Brasil terá novo navio oceanográfico e um Instituto de Pesquisas Oceânicas e Hidroviárias

NaOc

A presença da ciência brasileira nos oceanos vai ganhar o reforço de um novo navio oceanográfico de grande porte e um novo instituto nacional, com quatro centros de pesquisa espalhados pela costa. O Instituto Nacional de Pesquisas Oceânicas e Hidroviárias (Inpoh) começou a surgir na sexta-feira em uma reunião na Academia Brasileira de Ciências, no centro do Rio, com a criação de uma associação civil que pretende se credenciar como organização social (OS), apta a assinar contratos de gestão com o poder público e a iniciativa A ideia é que o instituto funcione em um modelo semelhante ao do Centro Nacional de Pesquisa em Energia e Materiais, uma OS que gerencia quatro laboratórios nacionais em Campinas – de luz síncrotron, biociências, biotecnologia do etanol e nanotecnologia. Dessa forma, o Inpoh poderá firmar contratos com o Ministério da Ciência, Tecnologia e Inovação (MCTI) para gestão de projetos e programas específicos, sem fazer parte do organograma da pasta – libertando-o, assim, de várias amarras burocráticas e legais que costumam atravancar o funcionamento da máquina pública. Um dos projetos que o instituto deverá pleitear é o contrato de gestão do novo navio, de R$ 162 milhões, cuja compra deve ser finalizada nesta semana.

“Não é algo que está na agenda inicial, mas certamente há a expectativa de que o Inpoh possa se capacitar para isso num segundo momento”, disse à reportagem o engenheiro oceânico Segen Estefen, diretor de Tecnologia e Inovação da Coppe/UFRJ, escolhido como diretor provisório da associação. O objetivo maior do Inpoh, segundo ele, será “colocar o Brasil em linha com os países desenvolvidos” no campo das ciências oceanográficas, tanto para fins de pesquisa quanto de exploração sustentável dos recursos marinhos. “Eu diria que é um marco histórico para o Brasil; um passo de afirmação sobre a necessidade de conhecermos essa parte oceânica do País, que nas próximas décadas terá uma relevância econômica muito importante para o projeto de nação que buscamos construir”, afirma Estefen.
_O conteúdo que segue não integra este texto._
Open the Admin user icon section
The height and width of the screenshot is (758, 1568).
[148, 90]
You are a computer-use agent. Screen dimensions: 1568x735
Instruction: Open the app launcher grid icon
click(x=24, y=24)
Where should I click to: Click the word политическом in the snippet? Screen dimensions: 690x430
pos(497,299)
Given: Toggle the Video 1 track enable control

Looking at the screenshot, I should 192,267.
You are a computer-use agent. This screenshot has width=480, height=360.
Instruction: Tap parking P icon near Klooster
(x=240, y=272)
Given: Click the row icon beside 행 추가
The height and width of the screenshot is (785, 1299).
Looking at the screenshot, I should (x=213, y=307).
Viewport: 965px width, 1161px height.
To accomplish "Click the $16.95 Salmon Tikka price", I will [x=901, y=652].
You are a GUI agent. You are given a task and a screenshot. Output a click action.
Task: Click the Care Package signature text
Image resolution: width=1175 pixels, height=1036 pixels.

O instituto deverá ter quatro centros de pesquisa: dois dedicados à oceanografia (um para o Atlântico Tropical e outro, para o Atlântico Sul), um dedicado à pesca e aquicultura e outro, voltado para portos e hidrovias. Oficialmente, a localização dos centros ainda não está definida. Segundo fontes ouvidas pela reportagem, porém, já estaria praticamente decidido que o do Atlântico Tropical será no Ceará, o do Atlântico Sul no Rio Grande do Sul, o de portos e hidrovias no Rio de Janeiro, e o de pesca em Santa Catarina. “Tem mais influência política do que justificativa técnica nessas decisões”, afirmou uma fonte.

Embarcação será de MCTI, Marinha, Vale e Petrobrás.

O novo navio oceanográfico brasileiro, de 78 metros, será a maior embarcação dedicada à pesquisa científica na história do País. Ele será comprado por uma parceria público-privada entre o MCTI, a Marinha, a Vale e a Petrobrás. O projeto que venceu a licitação é de uma empresa norueguesa, mas o navio será construído na China, com entrega prevista para o fim de 2014. O custo total é de R$ 162 milhões e a Petrobrás será sóciamajoritária, contribuindo com R$ 70 milhões. A Vale dará R$ 38 milhões e o MCTI e a Marinha, R$ 27 milhões cada. Uma divisão que deixa dúvidas na comunidade científica sobre os propósitos da embarcação. “Posso garantir que o mote será a pesquisa, privilegiando a comunidade acadêmica”, diz o contra-almirante Petronio Augusto Siqueira de Aguiar, coordenador do Programa de Reaparelhamento da Marinha. “Pesquisa é a palavra central; vamos fazer ciência”, garante a coordenadora de Mar e Antártica do MCTI, Janice.